Garcia spera almeno in Torosidis

di finconsadmin

Dalla scrivania ala campo dove le notizie per i tifosi giallorossi, in vista dell’Inter, sono meno confortanti.  C’è una Roma che in questo periodo sembra perdere i pezzi quando invece avrebbe bisogno di tutti i suoi effettivi.
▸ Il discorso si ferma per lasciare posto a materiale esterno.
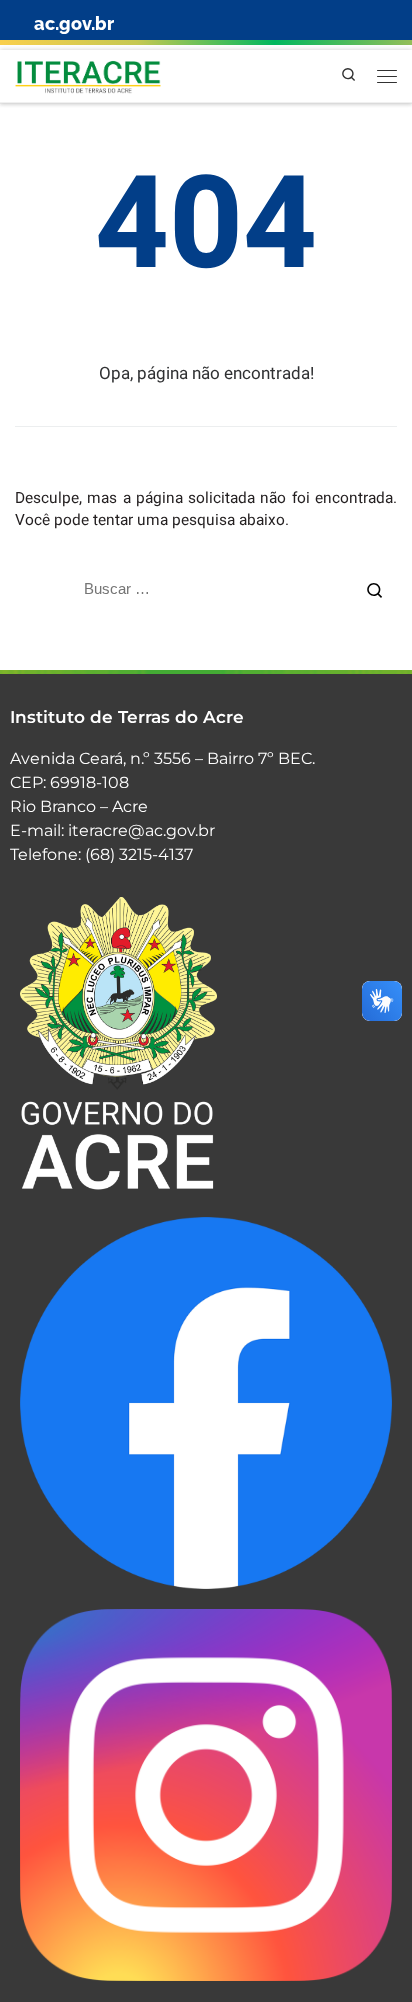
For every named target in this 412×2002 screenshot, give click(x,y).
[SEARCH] (183, 589)
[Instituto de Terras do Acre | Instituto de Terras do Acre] (88, 74)
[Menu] (387, 76)
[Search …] (374, 588)
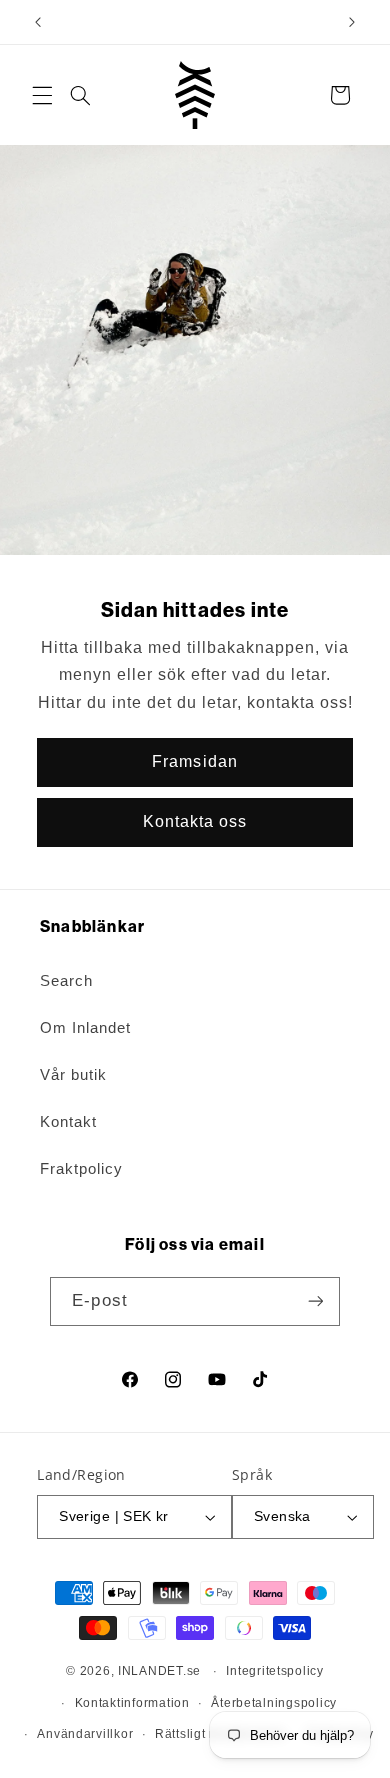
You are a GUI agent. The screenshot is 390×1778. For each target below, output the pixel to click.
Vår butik (73, 1075)
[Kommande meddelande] (352, 22)
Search (66, 981)
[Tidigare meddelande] (38, 22)
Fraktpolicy (81, 1169)
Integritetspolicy (275, 1671)
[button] (42, 95)
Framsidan (194, 761)
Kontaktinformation (132, 1703)
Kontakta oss (195, 821)
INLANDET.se (159, 1671)
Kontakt (68, 1122)
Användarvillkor (85, 1734)
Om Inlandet (85, 1028)
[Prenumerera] (315, 1301)
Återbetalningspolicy (274, 1703)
 Ieri Garcia ha buttato un occhio al campo e uno all’infermeria. Così ha dovuto depennare con un giorno d’anticipo dalla lista dei convocati sia Totti che Florenzi, ancora non al meglio dopo i rispettivi infortuni. Di Balzaretti, Dodò e Maicon sapeva già. Quella dei terzini è una vera e propria maledizione quest’anno.
 Oggi il tecnico francese saprà se riuscirà a recuperare l’unico esterno basso di ruolo rimastogli, vale a dire Vasilis Torosidis che ha rimediato una botta alla caviglia destra.
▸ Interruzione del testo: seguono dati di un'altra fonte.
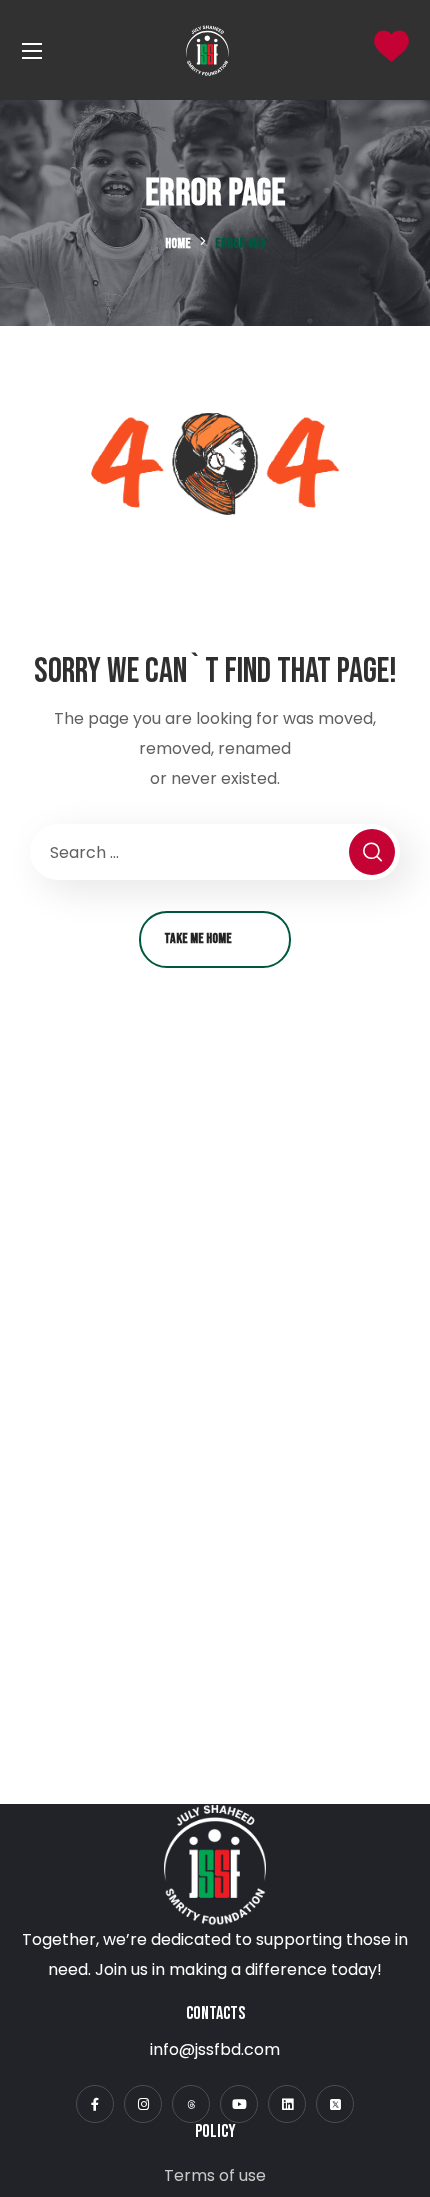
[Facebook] (95, 2104)
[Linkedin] (287, 2104)
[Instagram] (143, 2104)
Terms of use (215, 2175)
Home (178, 243)
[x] (335, 2104)
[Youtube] (239, 2104)
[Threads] (191, 2104)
Garcia aspetta notizie anche dal ginocchio destro di Pjanic e dal termometro di Gervinho. Insomma, ce n’è per tutti i gusti e per tutte le patologie.

Nell’allenamento di rifinitura il tecnico francese  attende sempre notizie da Pjanic, Torosidis e Gervinho, i tre ancora in dubbio.
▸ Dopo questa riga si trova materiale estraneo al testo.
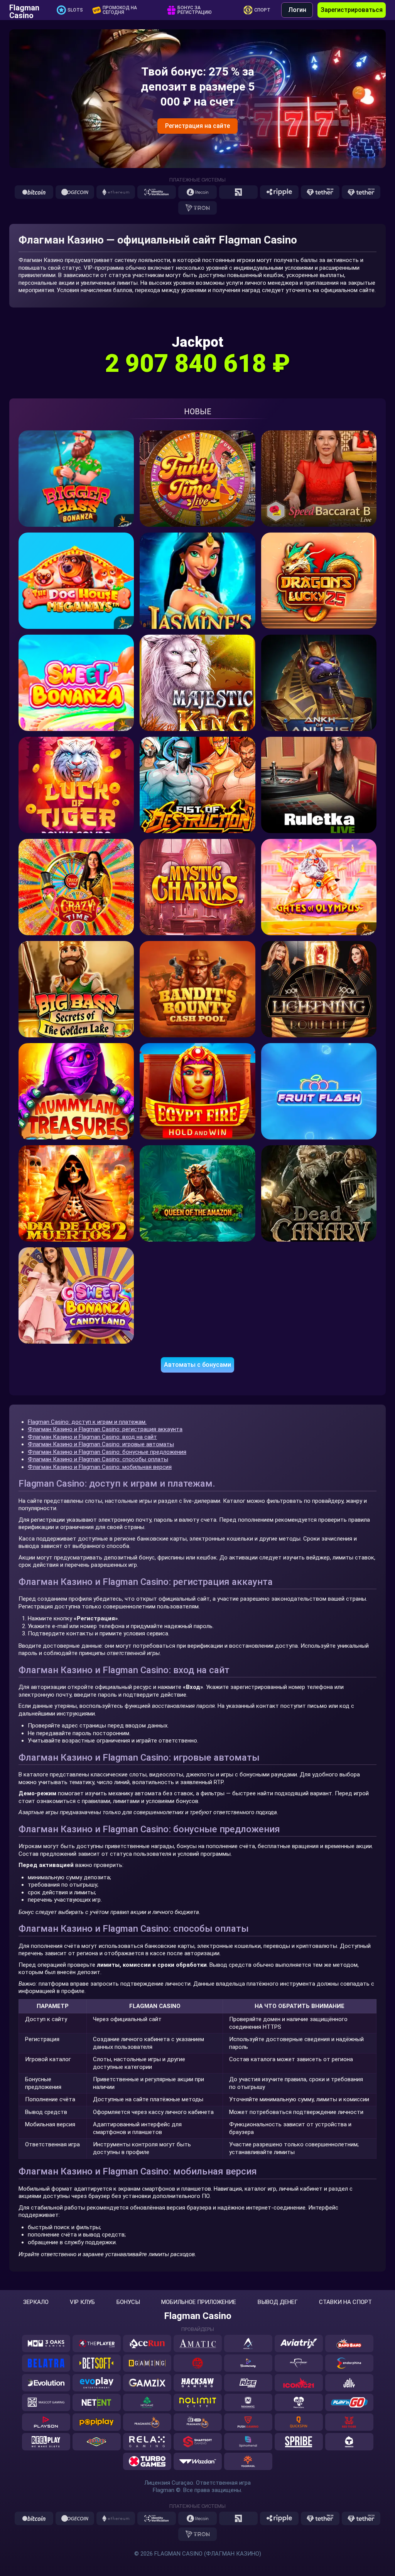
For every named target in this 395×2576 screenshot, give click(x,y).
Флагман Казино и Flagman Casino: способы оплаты (98, 1459)
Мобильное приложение (198, 2302)
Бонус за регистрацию (194, 10)
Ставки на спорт (345, 2302)
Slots (75, 10)
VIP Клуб (82, 2302)
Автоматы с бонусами (197, 1364)
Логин (297, 9)
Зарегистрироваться (352, 9)
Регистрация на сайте (197, 125)
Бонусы (128, 2302)
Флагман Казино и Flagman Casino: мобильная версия (100, 1467)
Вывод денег (278, 2302)
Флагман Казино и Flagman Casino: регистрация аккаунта (105, 1429)
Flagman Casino (24, 10)
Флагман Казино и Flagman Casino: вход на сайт (92, 1436)
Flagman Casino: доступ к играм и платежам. (87, 1421)
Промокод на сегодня (120, 10)
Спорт (262, 10)
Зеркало (36, 2302)
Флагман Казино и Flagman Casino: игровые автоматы (101, 1444)
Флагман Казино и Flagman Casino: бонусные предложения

In difesa Garcia potrebbe risolvere l’emergenza proponendo la difesa a tre, con Benatia, Castan e Romagnoli (oppure Toloi), ma è un modulo che non ha mai adottato. E non lo farà neanche stavolta. Dunque difesa a quattro e se Torosidis non ce la farà, sarà di nuovo Taddei a giocare sulla destra (pessimo il suo primo tempo a Bologna, molto meglio nella ripresa). A sinistra si va verso la conferma di Romagnoli, fuori ruolo, ma con una buona personalità nonostante i suoi 19 anni.

In mezzo Garcia potrebbe proporre un centrocampo di sostanza: De Rossi centrale con Nainggolan a destra (il belga è alle stelle per la convocazione in nazionale) e Strootman a sinistra, con ai due intermedi anche il compito di dare una mano agli esterni bassi. Soprattutto dalla parte di Taddei che potrebbe avere in Nagatomo un avversario temibilissimo quanto a differenza di passo.

Così Pjanic andrebbe a fare il trequartista dietro due punte. Che sarebbero Destro e Ljajic. Più Ljajic che Gervinho. L’ivoriano esce da una sindrome influenzale veloce ma probabilmente partirà dalla panchina. In pratica Pjanic farebbe un po’ il ruolo di Totti, tenendo presente che comunque Destro è attaccante da area di rigore.